GIVEN INSTRUCTION:
Rewrite the entries from the very first line through the line that contains "Action: pos(441,357)", changing every "sidebar" to "side panel" and keeping everything else the same.

Data taken from a collection
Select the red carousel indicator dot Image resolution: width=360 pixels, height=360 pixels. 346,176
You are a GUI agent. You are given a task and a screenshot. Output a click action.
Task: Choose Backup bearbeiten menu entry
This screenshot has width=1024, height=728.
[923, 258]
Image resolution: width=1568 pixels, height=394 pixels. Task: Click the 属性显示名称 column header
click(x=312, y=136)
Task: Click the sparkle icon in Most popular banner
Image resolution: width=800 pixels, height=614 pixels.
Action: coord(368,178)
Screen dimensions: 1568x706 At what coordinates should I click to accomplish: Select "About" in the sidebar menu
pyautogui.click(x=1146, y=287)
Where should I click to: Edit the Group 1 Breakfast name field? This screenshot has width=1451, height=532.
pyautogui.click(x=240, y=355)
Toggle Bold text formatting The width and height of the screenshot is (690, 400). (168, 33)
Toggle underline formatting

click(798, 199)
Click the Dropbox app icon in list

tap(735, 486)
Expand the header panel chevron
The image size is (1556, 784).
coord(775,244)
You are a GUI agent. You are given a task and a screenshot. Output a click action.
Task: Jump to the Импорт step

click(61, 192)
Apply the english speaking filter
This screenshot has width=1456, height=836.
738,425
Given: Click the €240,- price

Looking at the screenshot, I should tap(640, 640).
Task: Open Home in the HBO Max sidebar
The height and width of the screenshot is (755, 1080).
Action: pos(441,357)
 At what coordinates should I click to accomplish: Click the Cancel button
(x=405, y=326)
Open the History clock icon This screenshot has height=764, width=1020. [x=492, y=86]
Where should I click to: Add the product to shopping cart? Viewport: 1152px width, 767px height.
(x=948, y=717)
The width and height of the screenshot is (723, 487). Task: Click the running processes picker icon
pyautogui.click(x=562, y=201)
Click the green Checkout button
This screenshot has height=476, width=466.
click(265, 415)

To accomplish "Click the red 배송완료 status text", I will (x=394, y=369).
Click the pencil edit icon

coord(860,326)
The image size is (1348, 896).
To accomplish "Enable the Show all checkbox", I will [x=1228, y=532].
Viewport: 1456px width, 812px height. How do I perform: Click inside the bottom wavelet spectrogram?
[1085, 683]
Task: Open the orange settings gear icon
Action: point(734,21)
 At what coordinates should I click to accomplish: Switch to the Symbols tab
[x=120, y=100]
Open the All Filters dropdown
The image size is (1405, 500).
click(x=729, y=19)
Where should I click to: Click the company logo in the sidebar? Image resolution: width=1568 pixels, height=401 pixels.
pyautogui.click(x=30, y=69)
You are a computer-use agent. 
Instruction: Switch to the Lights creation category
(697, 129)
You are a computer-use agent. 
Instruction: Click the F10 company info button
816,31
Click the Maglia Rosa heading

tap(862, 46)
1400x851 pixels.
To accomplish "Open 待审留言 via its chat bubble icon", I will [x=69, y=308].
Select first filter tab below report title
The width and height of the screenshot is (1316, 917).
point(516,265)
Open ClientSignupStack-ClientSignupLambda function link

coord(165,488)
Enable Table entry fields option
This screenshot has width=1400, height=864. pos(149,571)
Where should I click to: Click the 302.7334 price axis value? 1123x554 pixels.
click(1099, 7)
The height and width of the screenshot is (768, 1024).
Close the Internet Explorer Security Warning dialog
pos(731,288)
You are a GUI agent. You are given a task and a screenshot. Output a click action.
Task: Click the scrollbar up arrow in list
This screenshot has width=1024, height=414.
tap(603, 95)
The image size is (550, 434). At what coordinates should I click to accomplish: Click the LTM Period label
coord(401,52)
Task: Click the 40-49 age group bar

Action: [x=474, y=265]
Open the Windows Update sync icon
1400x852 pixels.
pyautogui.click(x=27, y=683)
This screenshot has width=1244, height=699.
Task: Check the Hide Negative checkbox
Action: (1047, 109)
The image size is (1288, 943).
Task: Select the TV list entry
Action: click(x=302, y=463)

RESPONSE:
Select the red carousel indicator dot Image resolution: width=360 pixels, height=360 pixels. 346,176
You are a GUI agent. You are given a task and a screenshot. Output a click action.
Task: Choose Backup bearbeiten menu entry
This screenshot has width=1024, height=728.
[923, 258]
Image resolution: width=1568 pixels, height=394 pixels. Task: Click the 属性显示名称 column header
click(x=312, y=136)
Task: Click the sparkle icon in Most popular banner
Image resolution: width=800 pixels, height=614 pixels.
Action: coord(368,178)
Screen dimensions: 1568x706 At what coordinates should I click to accomplish: Select "About" in the side panel menu
pyautogui.click(x=1146, y=287)
Where should I click to: Edit the Group 1 Breakfast name field? This screenshot has width=1451, height=532.
pyautogui.click(x=240, y=355)
Toggle Bold text formatting The width and height of the screenshot is (690, 400). (168, 33)
Toggle underline formatting

click(798, 199)
Click the Dropbox app icon in list

tap(735, 486)
Expand the header panel chevron
The image size is (1556, 784).
coord(775,244)
You are a GUI agent. You are given a task and a screenshot. Output a click action.
Task: Jump to the Импорт step

click(61, 192)
Apply the english speaking filter
This screenshot has width=1456, height=836.
738,425
Given: Click the €240,- price

Looking at the screenshot, I should tap(640, 640).
Task: Open Home in the HBO Max side panel
The height and width of the screenshot is (755, 1080).
Action: pos(441,357)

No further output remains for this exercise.